Show your actual circuit and a picture of how it is connected.
 

Thread Starter

HighVoltageJoe

Joined Jun 1, 2017
36
Something is definitely wrong. My best guess is that you have exceeded the "Absolute Maximum Ratings" on one or more pins. Alternatively you have reversed power and ground connections. Your diagram is poor, unreadable and in the wrong orientation, so I can't tell much from it.
I will make sure tomorrow that my battery polarity is indeed correct tomorrow. Everything is at school, so I have to wait until tomorrow. As for the circuit diagram I posted...I know it is in the wrong orientation, but the picture quality is WAY readable. What makes my diagram "poor"?
 

Papabravo

Joined Feb 24, 2006
21,225
I will make sure tomorrow that my battery polarity is indeed correct tomorrow. Everything is at school, so I have to wait until tomorrow. As for the circuit diagram I posted...I know it is in the wrong orientation, but the picture quality is WAY readable. What makes my diagram "poor"?
There is low contrast on what I think is the chip we are talking and the lettering in the image is too small.
 

djsfantasi

Joined Apr 11, 2010
9,163
As for the circuit diagram I posted...I know it is in the wrong orientation, but the picture quality is WAY readable. What makes my diagram "poor"?
Apparently, “way readable” is in the eye of the beholder. How old are you anyway? My eyes can’t read it even while wearing readers! And try reading a schematic oriented the wrong way on a monitor which you can’t rotate.
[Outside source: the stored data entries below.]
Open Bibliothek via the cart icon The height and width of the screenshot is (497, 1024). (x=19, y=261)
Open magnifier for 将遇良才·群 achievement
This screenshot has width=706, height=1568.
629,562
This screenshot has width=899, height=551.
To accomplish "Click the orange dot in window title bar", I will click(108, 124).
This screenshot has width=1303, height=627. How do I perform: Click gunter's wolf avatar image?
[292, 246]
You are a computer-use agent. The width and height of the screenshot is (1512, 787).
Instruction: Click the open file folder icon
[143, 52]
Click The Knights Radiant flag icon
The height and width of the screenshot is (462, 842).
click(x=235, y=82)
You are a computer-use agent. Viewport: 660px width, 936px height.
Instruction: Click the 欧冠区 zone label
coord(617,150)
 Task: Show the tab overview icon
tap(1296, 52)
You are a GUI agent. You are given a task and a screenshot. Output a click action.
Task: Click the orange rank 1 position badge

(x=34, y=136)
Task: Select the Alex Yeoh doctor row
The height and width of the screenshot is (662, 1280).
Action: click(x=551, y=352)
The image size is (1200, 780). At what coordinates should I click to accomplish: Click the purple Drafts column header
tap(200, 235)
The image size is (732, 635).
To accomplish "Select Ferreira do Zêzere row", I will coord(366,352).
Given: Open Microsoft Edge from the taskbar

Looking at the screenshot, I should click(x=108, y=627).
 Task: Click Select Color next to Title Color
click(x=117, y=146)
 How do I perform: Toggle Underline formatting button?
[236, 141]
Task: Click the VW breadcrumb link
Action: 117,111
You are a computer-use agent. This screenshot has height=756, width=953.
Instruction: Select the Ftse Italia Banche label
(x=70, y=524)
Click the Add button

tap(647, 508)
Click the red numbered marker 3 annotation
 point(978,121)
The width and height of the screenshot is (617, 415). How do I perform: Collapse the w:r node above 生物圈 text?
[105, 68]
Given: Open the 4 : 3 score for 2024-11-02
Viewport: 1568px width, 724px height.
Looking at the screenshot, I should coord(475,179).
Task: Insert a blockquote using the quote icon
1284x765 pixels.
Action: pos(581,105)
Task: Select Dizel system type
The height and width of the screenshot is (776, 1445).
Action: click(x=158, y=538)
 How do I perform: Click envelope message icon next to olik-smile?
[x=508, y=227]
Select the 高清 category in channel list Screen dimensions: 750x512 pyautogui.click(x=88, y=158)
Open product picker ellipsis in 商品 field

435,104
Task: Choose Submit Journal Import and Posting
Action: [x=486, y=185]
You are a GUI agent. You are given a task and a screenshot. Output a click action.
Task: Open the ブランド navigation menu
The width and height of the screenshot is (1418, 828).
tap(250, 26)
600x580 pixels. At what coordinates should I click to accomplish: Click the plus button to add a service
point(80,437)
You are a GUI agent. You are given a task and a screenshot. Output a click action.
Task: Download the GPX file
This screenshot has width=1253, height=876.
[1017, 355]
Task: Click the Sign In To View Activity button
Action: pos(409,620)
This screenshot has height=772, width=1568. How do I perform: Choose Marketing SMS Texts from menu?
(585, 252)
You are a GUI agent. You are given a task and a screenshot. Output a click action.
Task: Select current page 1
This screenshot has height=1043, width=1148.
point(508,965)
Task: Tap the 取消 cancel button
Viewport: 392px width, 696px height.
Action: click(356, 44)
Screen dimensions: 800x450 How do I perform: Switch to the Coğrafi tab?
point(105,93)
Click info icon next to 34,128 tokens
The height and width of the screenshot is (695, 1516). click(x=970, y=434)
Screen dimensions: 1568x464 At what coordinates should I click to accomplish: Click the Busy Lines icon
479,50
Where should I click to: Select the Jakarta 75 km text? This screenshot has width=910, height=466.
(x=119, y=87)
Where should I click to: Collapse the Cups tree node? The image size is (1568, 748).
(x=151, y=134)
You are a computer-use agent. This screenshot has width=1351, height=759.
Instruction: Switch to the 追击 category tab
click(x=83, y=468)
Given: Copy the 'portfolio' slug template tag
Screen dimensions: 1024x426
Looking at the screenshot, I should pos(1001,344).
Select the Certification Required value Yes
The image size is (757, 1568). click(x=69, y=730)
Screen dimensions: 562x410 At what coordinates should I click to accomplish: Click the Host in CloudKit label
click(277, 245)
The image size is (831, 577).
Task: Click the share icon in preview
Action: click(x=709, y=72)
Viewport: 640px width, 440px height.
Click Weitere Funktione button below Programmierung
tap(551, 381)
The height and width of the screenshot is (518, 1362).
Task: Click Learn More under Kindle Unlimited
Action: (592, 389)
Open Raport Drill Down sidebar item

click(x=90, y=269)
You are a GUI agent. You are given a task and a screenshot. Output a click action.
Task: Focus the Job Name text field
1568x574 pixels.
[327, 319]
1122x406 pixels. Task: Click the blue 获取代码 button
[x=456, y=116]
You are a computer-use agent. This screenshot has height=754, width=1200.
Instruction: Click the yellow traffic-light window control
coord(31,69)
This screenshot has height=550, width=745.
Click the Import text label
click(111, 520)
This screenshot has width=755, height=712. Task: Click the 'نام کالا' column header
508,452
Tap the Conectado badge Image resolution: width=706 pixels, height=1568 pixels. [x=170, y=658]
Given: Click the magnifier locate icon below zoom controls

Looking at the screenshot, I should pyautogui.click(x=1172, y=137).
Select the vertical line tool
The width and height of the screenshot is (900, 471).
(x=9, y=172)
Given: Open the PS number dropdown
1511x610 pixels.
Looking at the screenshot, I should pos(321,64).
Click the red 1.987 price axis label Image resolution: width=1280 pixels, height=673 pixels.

Basically, I give up in these cases when the TS isn’t polite enough to make it easy for people giving of their time freely. Disrespectful.
 

Thread Starter

HighVoltageJoe

Joined Jun 1, 2017
36
Apparently, “way readable” is in the eye of the beholder. How old are you anyway? My eyes can’t read it even while wearing readers! And try reading a schematic oriented the wrong way on a monitor which you can’t rotate. Basically, I give up in these cases when the TS isn’t polite enough to make it easy for people giving of their time freely. Disrespectful.
Ok. It's readable just wrong orientation. Don't think that's grounds for calling me "disrespectful". I think you are pushing it a little bit. I will fix the issue...
 

TeeKay6

Joined Apr 20, 2019
573
thanks for verifying that and rotating it. I didn't think it was that bad
Two possible explanations for the hot IC are: (1) the battery polarity is reversed, (2) all is working well but you have provided no heat sink for the IC while using it at its highest current rating. The intent (from the datasheet) is that the tiny SOT23-5 IC would be soldered to a 4-layer PCB with each layer having as much copper as possible in the general area of the IC. If you have not taken steps to remove heat from the IC, it may run very warm/hot and indeed may smoke (not good). I have no experience in heat sinking SOT23's, but perhaps someone else can suggest a way to provide adequate heat sink. Another possible approach would be to use a resistor higher than 2K to set a lower current and reduce the power dissipation in the chip; that might be worthwhile for troubleshooting.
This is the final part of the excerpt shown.